(DIRECTIONS):
Across these entries, report how many lines include the string "computer", with nothing but the number.

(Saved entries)
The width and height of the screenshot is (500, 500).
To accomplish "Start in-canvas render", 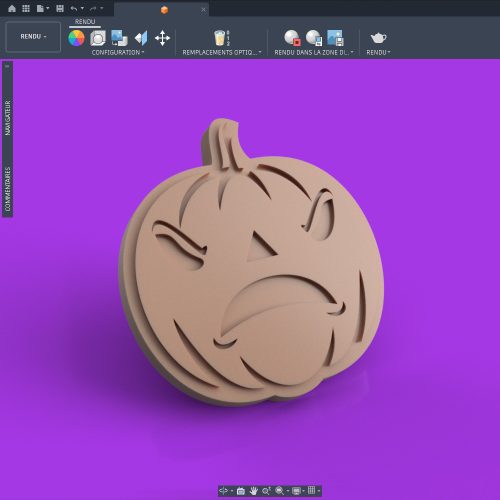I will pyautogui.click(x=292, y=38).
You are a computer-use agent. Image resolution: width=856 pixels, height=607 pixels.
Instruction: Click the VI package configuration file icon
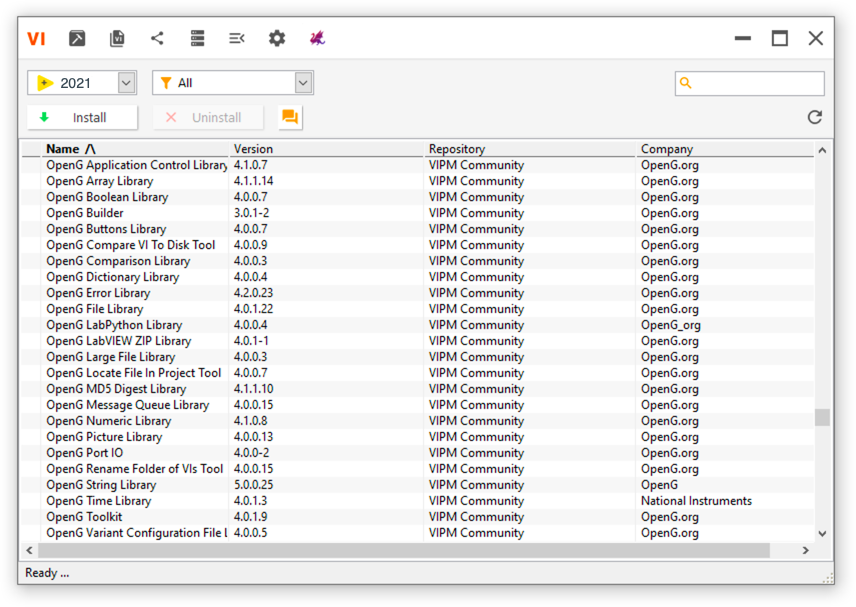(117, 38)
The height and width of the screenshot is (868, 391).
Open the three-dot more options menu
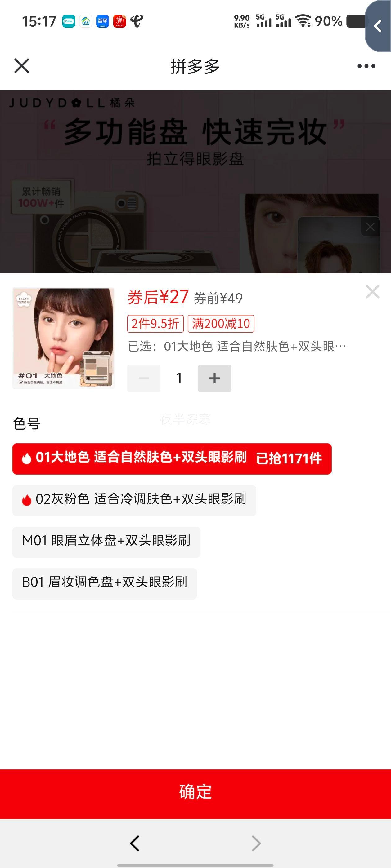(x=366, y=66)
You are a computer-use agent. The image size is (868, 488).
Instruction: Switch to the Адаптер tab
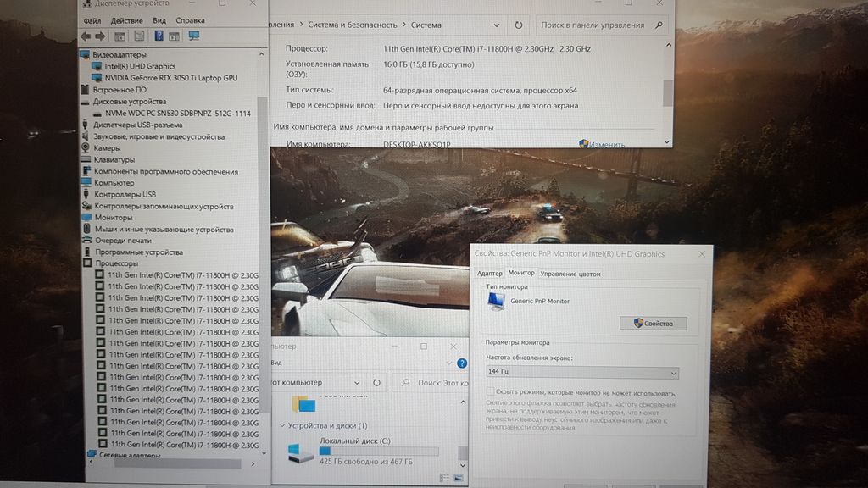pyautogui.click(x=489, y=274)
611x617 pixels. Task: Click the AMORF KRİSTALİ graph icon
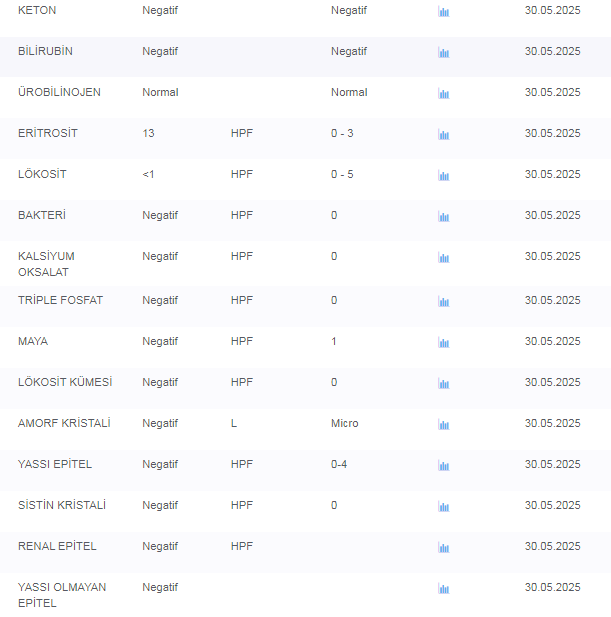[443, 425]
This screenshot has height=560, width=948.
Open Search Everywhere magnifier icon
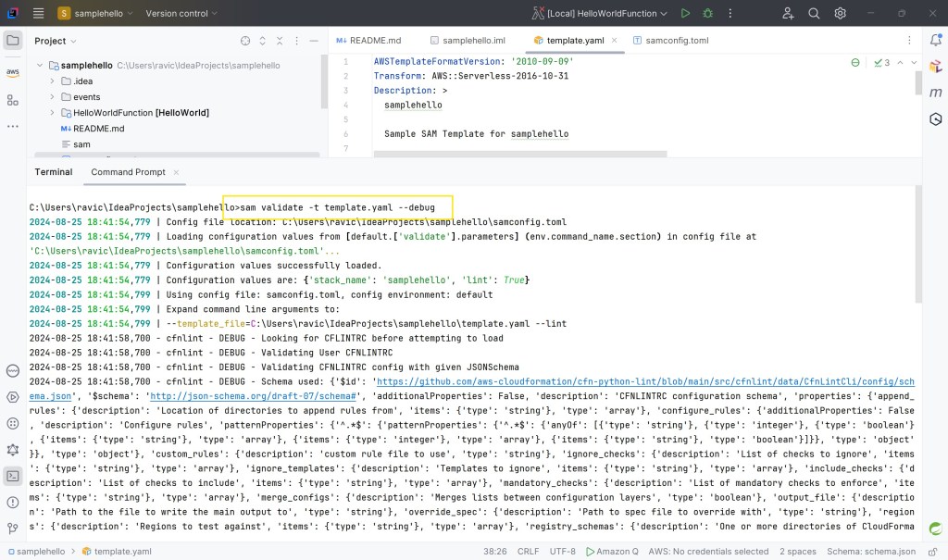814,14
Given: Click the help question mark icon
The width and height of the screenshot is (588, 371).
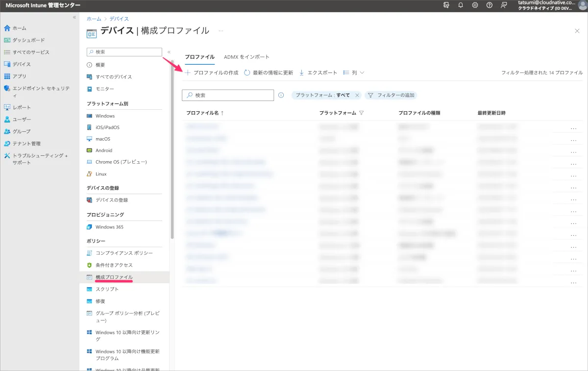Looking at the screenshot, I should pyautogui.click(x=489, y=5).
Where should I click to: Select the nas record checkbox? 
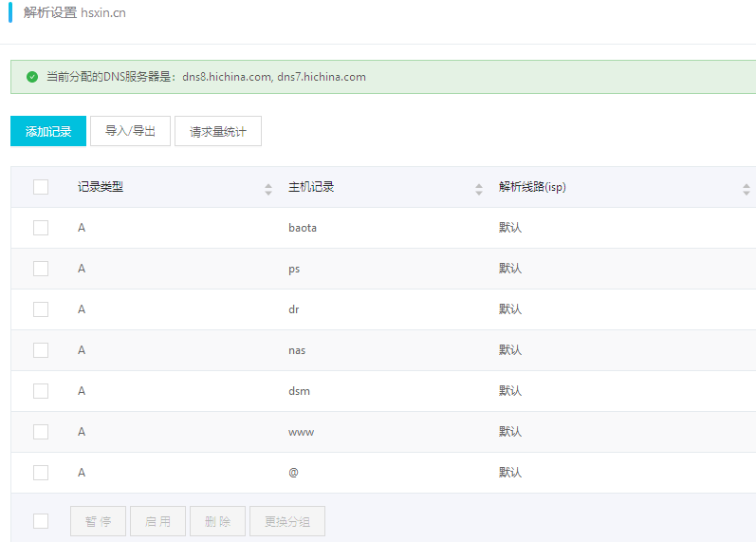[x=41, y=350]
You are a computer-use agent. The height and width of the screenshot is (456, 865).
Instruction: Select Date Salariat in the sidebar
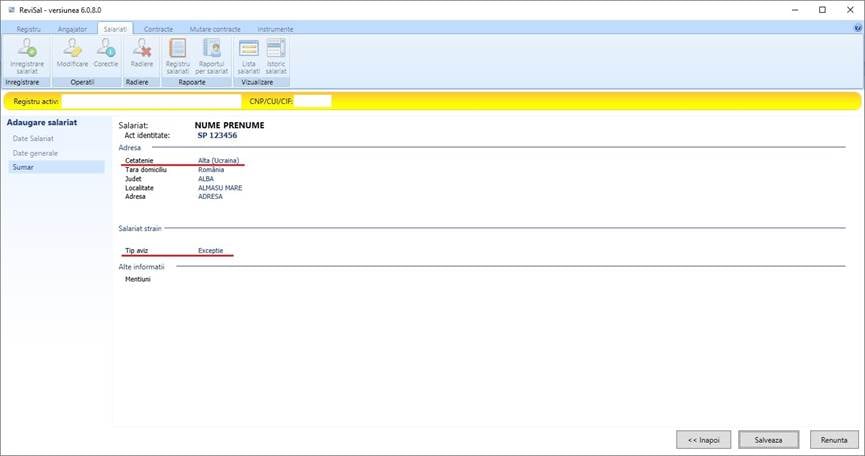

(RESPONSE BELOW):
3